Discipline et principes
Lorsque l’on tente de saisir ce qui a fait le succès de nos deux gérants, on ne peut s’empêcher de penser que cela n’a rien à voir avec la folie ou l’extravagance. Au-delà de leurs différences, notamment en ce qui concerne la taille des entreprises présentes dans leurs portefeuilles respectifs, Beat et Ralf sont l’un comme l’autre partisans d’une approche fondamentale, et la clé de leur réussite ne tient donc pas à un mode de gestion très particulier. Il ressort plutôt que tous deux ont un certain nombre de principes très sensés et bien arrêtés, auxquels ils semblent ne jamais vouloir déroger. Discipline, principes, fondamentaux: et si, au fond, le secret de la surperformance se trouvait là?

* Bien que faisant partie de la fondation de placement IST, le fonds est géré par M. Beat Käser de Lombard Odier Darier Hentsch & Cie. Assumant également le rôle de banque dépositaire, cette dernière est le gérant officiel du portefeuille.

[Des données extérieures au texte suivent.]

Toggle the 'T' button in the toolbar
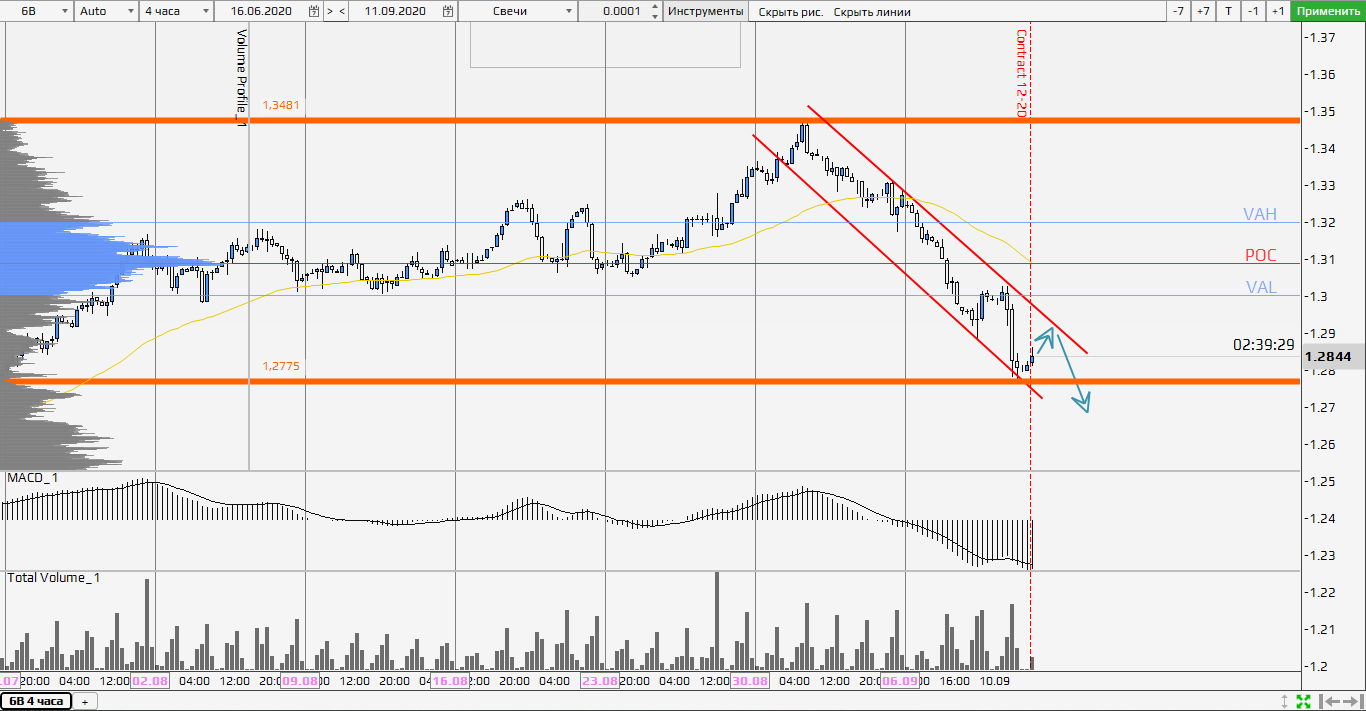This screenshot has width=1366, height=711. (1228, 12)
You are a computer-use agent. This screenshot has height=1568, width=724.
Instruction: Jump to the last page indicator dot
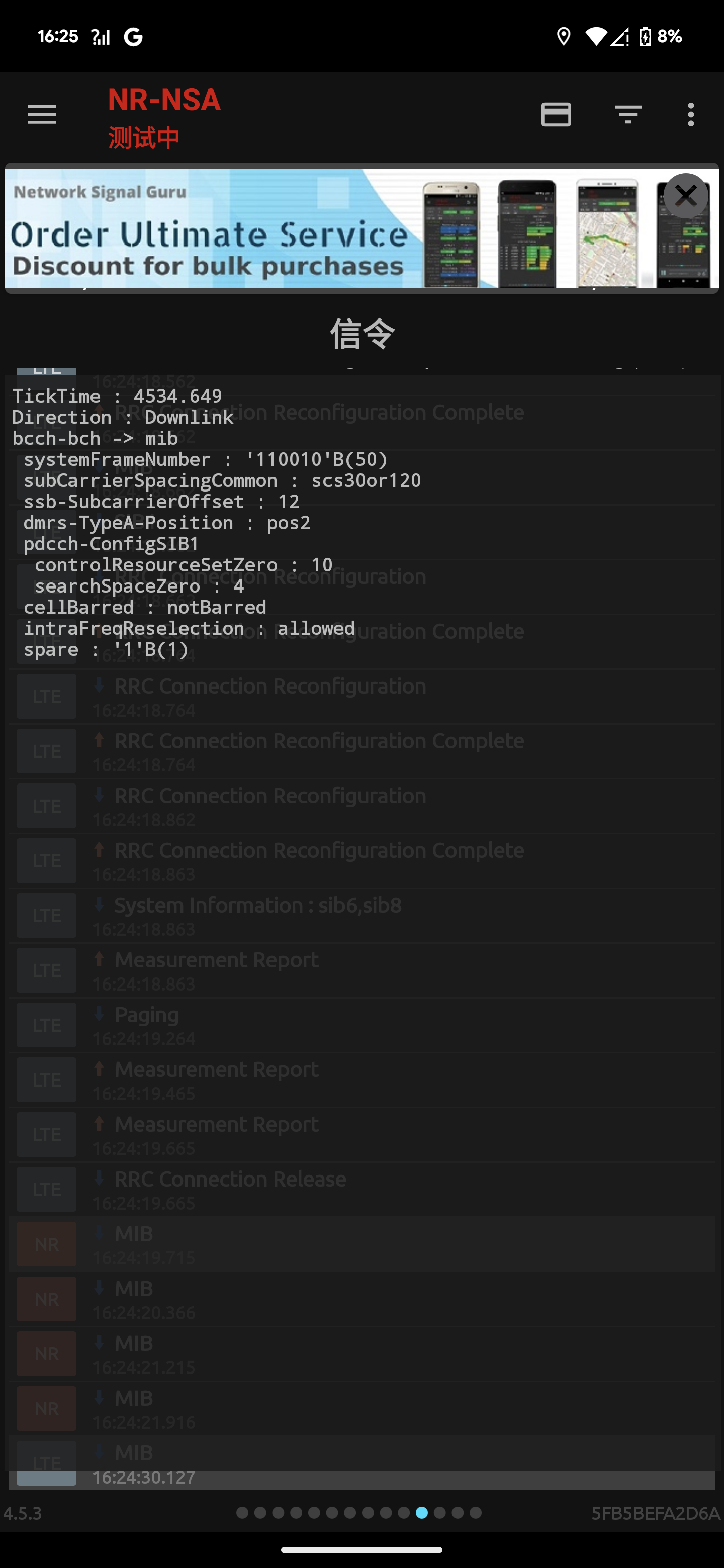[476, 1513]
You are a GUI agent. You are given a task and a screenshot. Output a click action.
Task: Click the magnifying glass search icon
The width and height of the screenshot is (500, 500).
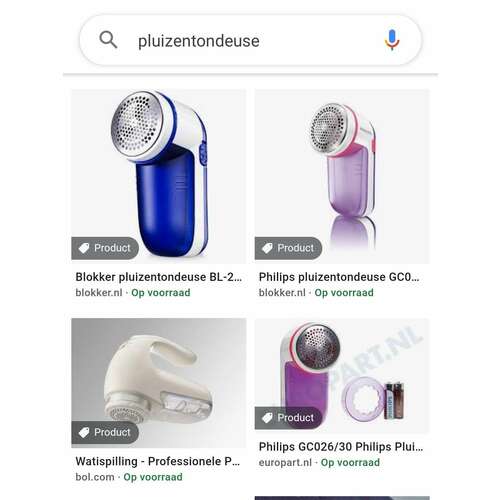tap(108, 40)
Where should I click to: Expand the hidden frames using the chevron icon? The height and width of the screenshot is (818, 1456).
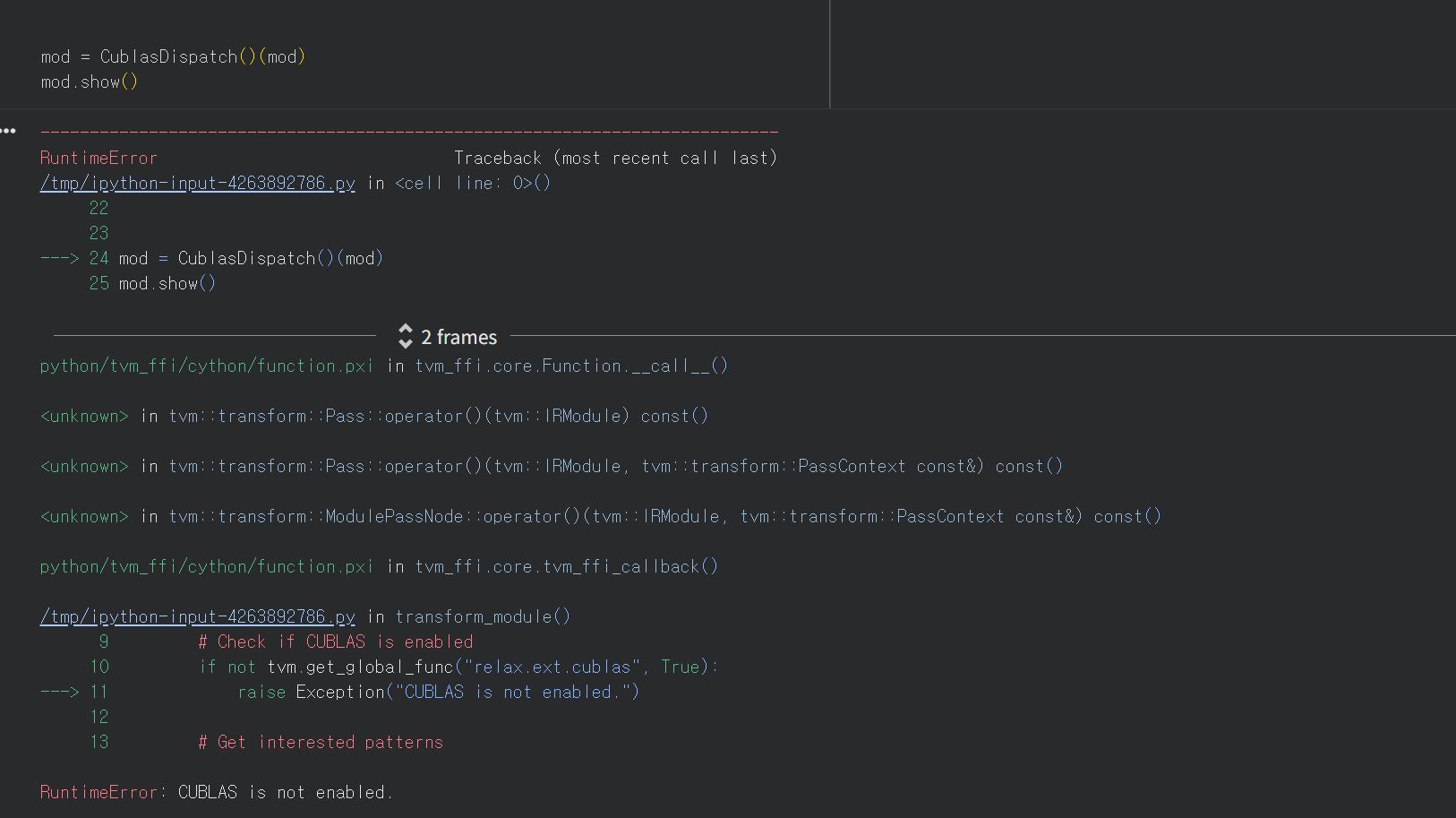(x=406, y=337)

Composition totale des portefeuilles disponible sur http://www.banco.ch/pdf/composition_portefeuilles.pdf

 

La sélection des fonds

Les 7 fonds retenus ont réalisé les meilleures performances de la catégorie Equity Switzerland de Lipper* sur 10 ans et sur 5 ans. Face à leurs pairs, ils ont tous en commun de figurer parmi les 25% meilleurs (1er quartile) sur les deux périodes retenues. Sur 10 ans, les performances de 55 fonds étaient disponibles, alors qu’ils étaient au nombre de 102 sur 5 ans. Les 7 heureux élus font donc partie à la fois des 14 premiers sur 10 ans (25% de 55) et des 26 premiers sur 5 ans (25% de 102). Sur les deux périodes retenues, 5 d’entre eux font moins bien que le SPI. La période des trois dernières années a également été examinée, mais uniquement à titre informatif: seul le fonds UBS se classe dans le premier quartile sur 10, 5 et 3 ans et parvient à battre le SPI sur cette dernière période – mais sous-performe l’indice sur 10 comme sur 5 ans. Notons encore que le choix de périodes relativement longues et la comparaison de celles-ci doivent permettre de minimiser l’influence du facteur chance ou hasard. Pour la comparaison des performances, le choix de l’indice SPI TR s’imposait de lui-même, puisqu’il regroupe l’ensemble du marché suisse des actions, qui est aussi l’univers des titres disponibles pour les fonds de cette catégorie.


* Données au 19.04.10. Disponibles sur www.banco.ch, onglet «Classements». Catégorie: Lipper Schweiz. Classification: Equity Switzerland.